[Exercise objective]
Pull out the entries from the line with "Open the notifications bell with orange badge" up to and including the line with "This screenshot has height=228, width=304.", and reproduce those lines verbatim with nothing else.

(Word and element pointing entries)
************

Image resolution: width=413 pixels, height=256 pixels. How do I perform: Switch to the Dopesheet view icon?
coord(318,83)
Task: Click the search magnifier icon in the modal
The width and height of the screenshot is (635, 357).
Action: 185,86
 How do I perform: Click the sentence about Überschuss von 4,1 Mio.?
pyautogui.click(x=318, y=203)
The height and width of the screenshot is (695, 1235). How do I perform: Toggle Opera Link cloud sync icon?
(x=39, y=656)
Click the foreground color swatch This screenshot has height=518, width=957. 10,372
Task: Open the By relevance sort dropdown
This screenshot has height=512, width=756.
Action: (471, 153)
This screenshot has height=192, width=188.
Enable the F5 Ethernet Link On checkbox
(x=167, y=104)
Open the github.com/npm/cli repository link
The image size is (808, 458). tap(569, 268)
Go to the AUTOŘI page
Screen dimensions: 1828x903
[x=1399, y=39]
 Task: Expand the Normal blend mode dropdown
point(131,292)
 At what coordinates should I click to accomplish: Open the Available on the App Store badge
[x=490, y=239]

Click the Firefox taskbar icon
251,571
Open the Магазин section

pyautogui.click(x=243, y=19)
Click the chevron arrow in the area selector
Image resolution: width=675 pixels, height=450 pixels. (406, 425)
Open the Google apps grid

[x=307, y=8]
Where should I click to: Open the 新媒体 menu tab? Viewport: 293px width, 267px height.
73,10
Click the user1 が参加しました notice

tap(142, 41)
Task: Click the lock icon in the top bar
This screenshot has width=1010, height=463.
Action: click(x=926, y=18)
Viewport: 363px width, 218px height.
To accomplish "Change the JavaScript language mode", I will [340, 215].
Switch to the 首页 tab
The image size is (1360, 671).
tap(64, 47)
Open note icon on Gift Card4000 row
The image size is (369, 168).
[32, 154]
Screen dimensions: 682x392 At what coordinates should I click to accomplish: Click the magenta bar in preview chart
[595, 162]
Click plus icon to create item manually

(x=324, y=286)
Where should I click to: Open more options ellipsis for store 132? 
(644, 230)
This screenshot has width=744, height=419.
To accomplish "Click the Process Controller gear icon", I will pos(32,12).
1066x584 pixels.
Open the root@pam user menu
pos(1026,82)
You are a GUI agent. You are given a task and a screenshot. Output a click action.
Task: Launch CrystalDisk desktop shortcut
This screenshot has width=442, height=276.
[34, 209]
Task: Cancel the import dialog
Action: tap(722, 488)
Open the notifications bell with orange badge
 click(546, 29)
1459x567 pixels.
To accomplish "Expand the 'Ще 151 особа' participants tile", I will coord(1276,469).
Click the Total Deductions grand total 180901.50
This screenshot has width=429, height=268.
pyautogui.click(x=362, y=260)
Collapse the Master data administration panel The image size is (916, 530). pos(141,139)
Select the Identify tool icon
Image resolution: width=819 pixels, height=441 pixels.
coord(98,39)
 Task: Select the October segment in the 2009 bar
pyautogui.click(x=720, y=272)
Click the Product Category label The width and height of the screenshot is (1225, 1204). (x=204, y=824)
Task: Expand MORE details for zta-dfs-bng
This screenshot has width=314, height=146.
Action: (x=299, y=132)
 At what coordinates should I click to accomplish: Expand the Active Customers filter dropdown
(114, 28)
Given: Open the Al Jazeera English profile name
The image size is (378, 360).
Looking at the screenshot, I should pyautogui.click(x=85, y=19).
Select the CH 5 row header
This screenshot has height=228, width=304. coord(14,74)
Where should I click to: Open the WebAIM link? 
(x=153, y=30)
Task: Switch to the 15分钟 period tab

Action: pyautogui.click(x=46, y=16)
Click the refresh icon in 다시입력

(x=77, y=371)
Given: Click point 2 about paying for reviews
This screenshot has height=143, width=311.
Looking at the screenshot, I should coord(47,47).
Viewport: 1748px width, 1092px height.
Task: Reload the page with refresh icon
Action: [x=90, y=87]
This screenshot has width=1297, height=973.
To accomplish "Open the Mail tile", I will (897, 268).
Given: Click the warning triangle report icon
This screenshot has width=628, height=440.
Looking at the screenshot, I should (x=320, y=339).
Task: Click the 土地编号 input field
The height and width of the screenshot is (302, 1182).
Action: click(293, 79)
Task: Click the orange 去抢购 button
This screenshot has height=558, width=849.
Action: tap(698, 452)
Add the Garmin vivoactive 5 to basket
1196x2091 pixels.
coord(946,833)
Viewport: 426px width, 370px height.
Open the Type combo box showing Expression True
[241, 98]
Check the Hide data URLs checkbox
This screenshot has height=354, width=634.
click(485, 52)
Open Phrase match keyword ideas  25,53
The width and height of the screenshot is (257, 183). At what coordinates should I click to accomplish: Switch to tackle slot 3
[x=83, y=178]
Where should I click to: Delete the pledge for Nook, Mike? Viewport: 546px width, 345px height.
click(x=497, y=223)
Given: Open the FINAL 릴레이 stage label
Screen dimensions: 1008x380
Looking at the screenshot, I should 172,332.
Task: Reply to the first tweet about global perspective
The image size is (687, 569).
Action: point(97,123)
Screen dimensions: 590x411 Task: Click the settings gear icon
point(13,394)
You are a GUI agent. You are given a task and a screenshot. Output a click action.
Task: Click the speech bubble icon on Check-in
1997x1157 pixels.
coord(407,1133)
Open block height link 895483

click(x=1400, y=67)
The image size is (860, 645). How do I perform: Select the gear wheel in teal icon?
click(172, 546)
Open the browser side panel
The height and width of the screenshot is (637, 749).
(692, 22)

************

[Solution]
Open the notifications bell with orange badge
 click(546, 29)
1459x567 pixels.
To accomplish "Expand the 'Ще 151 особа' participants tile", I will coord(1276,469).
Click the Total Deductions grand total 180901.50
This screenshot has width=429, height=268.
pyautogui.click(x=362, y=260)
Collapse the Master data administration panel The image size is (916, 530). pos(141,139)
Select the Identify tool icon
Image resolution: width=819 pixels, height=441 pixels.
coord(98,39)
 Task: Select the October segment in the 2009 bar
pyautogui.click(x=720, y=272)
Click the Product Category label The width and height of the screenshot is (1225, 1204). (x=204, y=824)
Task: Expand MORE details for zta-dfs-bng
This screenshot has width=314, height=146.
Action: (x=299, y=132)
 At what coordinates should I click to accomplish: Expand the Active Customers filter dropdown
(114, 28)
Given: Open the Al Jazeera English profile name
The image size is (378, 360).
Looking at the screenshot, I should pyautogui.click(x=85, y=19).
Select the CH 5 row header
This screenshot has height=228, width=304. coord(14,74)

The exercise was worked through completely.